# Recorded information start
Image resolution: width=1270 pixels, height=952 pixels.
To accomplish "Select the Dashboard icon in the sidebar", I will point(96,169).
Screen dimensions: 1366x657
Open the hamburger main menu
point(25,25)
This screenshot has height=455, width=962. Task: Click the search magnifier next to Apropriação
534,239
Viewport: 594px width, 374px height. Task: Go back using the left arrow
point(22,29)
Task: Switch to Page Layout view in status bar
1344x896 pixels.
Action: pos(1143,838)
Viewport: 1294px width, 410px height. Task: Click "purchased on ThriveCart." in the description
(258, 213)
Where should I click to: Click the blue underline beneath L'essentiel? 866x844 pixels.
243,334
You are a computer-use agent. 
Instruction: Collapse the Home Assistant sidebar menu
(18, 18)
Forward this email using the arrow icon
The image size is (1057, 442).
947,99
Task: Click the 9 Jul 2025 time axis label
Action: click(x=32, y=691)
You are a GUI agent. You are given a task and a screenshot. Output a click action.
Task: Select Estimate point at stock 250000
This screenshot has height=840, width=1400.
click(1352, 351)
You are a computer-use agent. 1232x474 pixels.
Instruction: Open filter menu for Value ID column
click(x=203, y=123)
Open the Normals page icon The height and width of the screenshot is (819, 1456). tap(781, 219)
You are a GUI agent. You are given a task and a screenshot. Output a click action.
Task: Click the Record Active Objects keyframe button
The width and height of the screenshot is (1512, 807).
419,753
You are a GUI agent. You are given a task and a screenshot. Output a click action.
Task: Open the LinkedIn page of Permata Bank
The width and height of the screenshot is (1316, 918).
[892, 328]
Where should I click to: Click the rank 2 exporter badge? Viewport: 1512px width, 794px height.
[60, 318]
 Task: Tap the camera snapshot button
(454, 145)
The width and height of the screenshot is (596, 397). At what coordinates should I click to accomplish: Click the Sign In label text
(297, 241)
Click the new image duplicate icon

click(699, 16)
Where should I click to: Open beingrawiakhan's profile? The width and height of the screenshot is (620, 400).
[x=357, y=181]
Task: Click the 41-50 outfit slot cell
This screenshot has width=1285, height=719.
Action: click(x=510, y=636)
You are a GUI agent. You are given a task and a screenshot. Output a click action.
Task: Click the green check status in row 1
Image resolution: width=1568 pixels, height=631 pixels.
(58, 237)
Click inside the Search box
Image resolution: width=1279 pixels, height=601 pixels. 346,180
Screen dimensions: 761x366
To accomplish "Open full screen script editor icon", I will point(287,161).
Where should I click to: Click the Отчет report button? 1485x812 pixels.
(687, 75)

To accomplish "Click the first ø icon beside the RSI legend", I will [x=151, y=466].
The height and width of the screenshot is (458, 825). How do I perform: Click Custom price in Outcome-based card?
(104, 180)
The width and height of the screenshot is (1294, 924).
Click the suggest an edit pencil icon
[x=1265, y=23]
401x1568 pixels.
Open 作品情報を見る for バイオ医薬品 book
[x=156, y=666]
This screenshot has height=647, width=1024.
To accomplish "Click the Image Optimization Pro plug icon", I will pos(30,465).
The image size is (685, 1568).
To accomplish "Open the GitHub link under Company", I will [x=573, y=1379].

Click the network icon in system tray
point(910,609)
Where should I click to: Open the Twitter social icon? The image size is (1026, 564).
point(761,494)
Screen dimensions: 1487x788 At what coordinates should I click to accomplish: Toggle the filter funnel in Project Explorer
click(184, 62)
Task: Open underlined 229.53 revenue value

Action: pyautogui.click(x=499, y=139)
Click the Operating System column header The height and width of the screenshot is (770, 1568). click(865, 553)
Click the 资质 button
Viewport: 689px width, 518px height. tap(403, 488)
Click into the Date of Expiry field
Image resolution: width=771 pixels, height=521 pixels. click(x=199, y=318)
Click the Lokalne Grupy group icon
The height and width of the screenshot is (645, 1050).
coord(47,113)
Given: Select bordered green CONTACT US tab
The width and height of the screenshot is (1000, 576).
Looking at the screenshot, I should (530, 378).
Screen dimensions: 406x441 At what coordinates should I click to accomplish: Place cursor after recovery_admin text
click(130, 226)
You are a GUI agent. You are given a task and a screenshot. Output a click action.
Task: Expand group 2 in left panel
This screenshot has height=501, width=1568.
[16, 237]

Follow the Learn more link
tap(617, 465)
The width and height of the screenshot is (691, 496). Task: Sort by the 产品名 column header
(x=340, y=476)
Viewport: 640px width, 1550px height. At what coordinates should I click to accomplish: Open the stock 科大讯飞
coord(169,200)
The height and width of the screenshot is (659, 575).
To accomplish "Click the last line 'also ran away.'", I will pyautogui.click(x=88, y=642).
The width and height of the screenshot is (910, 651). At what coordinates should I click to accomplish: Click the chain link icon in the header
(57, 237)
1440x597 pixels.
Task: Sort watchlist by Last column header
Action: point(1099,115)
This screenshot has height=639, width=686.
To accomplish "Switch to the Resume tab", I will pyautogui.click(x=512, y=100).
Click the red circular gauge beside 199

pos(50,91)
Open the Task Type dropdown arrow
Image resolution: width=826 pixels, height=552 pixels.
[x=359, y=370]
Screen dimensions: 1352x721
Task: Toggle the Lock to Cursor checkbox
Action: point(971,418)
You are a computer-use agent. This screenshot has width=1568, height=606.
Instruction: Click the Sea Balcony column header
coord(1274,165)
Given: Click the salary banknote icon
# Recorded information end
• _What is needed_:
Print all of the rows above again, character for character, keeping every line unchanged.

• _Exercise solution_:
Image resolution: width=1270 pixels, height=952 pixels.
To accomplish "Select the Dashboard icon in the sidebar", I will point(96,169).
Screen dimensions: 1366x657
Open the hamburger main menu
point(25,25)
This screenshot has height=455, width=962. Task: Click the search magnifier next to Apropriação
534,239
Viewport: 594px width, 374px height. Task: Go back using the left arrow
point(22,29)
Task: Switch to Page Layout view in status bar
1344x896 pixels.
Action: pos(1143,838)
Viewport: 1294px width, 410px height. Task: Click "purchased on ThriveCart." in the description
(258, 213)
Where should I click to: Click the blue underline beneath L'essentiel? 866x844 pixels.
243,334
You are a computer-use agent. 
Instruction: Collapse the Home Assistant sidebar menu
(18, 18)
Forward this email using the arrow icon
The image size is (1057, 442).
947,99
Task: Click the 9 Jul 2025 time axis label
Action: click(x=32, y=691)
You are a GUI agent. You are given a task and a screenshot. Output a click action.
Task: Select Estimate point at stock 250000
This screenshot has height=840, width=1400.
click(1352, 351)
You are a computer-use agent. 1232x474 pixels.
Instruction: Open filter menu for Value ID column
click(x=203, y=123)
Open the Normals page icon The height and width of the screenshot is (819, 1456). tap(781, 219)
You are a GUI agent. You are given a task and a screenshot. Output a click action.
Task: Click the Record Active Objects keyframe button
The width and height of the screenshot is (1512, 807).
419,753
You are a GUI agent. You are given a task and a screenshot. Output a click action.
Task: Open the LinkedIn page of Permata Bank
The width and height of the screenshot is (1316, 918).
[892, 328]
Where should I click to: Click the rank 2 exporter badge? Viewport: 1512px width, 794px height.
[60, 318]
 Task: Tap the camera snapshot button
(454, 145)
The width and height of the screenshot is (596, 397). At what coordinates should I click to accomplish: Click the Sign In label text
(297, 241)
Click the new image duplicate icon

click(699, 16)
Where should I click to: Open beingrawiakhan's profile? The width and height of the screenshot is (620, 400).
[x=357, y=181]
Task: Click the 41-50 outfit slot cell
This screenshot has width=1285, height=719.
Action: click(x=510, y=636)
You are a GUI agent. You are given a task and a screenshot. Output a click action.
Task: Click the green check status in row 1
Image resolution: width=1568 pixels, height=631 pixels.
(58, 237)
Click inside the Search box
Image resolution: width=1279 pixels, height=601 pixels. 346,180
Screen dimensions: 761x366
To accomplish "Open full screen script editor icon", I will point(287,161).
Where should I click to: Click the Отчет report button? 1485x812 pixels.
(687, 75)

To accomplish "Click the first ø icon beside the RSI legend", I will [x=151, y=466].
The height and width of the screenshot is (458, 825). How do I perform: Click Custom price in Outcome-based card?
(104, 180)
The width and height of the screenshot is (1294, 924).
Click the suggest an edit pencil icon
[x=1265, y=23]
401x1568 pixels.
Open 作品情報を見る for バイオ医薬品 book
[x=156, y=666]
This screenshot has height=647, width=1024.
To accomplish "Click the Image Optimization Pro plug icon", I will pos(30,465).
The image size is (685, 1568).
To accomplish "Open the GitHub link under Company", I will [x=573, y=1379].

Click the network icon in system tray
point(910,609)
Where should I click to: Open the Twitter social icon? The image size is (1026, 564).
point(761,494)
Screen dimensions: 1487x788 At what coordinates should I click to accomplish: Toggle the filter funnel in Project Explorer
click(184, 62)
Task: Open underlined 229.53 revenue value

Action: pyautogui.click(x=499, y=139)
Click the Operating System column header The height and width of the screenshot is (770, 1568). click(865, 553)
Click the 资质 button
Viewport: 689px width, 518px height. tap(403, 488)
Click into the Date of Expiry field
Image resolution: width=771 pixels, height=521 pixels. click(x=199, y=318)
Click the Lokalne Grupy group icon
The height and width of the screenshot is (645, 1050).
coord(47,113)
Given: Select bordered green CONTACT US tab
The width and height of the screenshot is (1000, 576).
Looking at the screenshot, I should (530, 378).
Screen dimensions: 406x441 At what coordinates should I click to accomplish: Place cursor after recovery_admin text
click(130, 226)
You are a GUI agent. You are given a task and a screenshot. Output a click action.
Task: Expand group 2 in left panel
This screenshot has height=501, width=1568.
[16, 237]

Follow the Learn more link
tap(617, 465)
The width and height of the screenshot is (691, 496). Task: Sort by the 产品名 column header
(x=340, y=476)
Viewport: 640px width, 1550px height. At what coordinates should I click to accomplish: Open the stock 科大讯飞
coord(169,200)
The height and width of the screenshot is (659, 575).
To accomplish "Click the last line 'also ran away.'", I will pyautogui.click(x=88, y=642).
The width and height of the screenshot is (910, 651). At what coordinates should I click to accomplish: Click the chain link icon in the header
(57, 237)
1440x597 pixels.
Task: Sort watchlist by Last column header
Action: point(1099,115)
This screenshot has height=639, width=686.
To accomplish "Switch to the Resume tab", I will pyautogui.click(x=512, y=100).
Click the red circular gauge beside 199

pos(50,91)
Open the Task Type dropdown arrow
Image resolution: width=826 pixels, height=552 pixels.
[x=359, y=370]
Screen dimensions: 1352x721
Task: Toggle the Lock to Cursor checkbox
Action: point(971,418)
You are a computer-use agent. This screenshot has width=1568, height=606.
Instruction: Click the Sea Balcony column header
coord(1274,165)
Given: Click the salary banknote icon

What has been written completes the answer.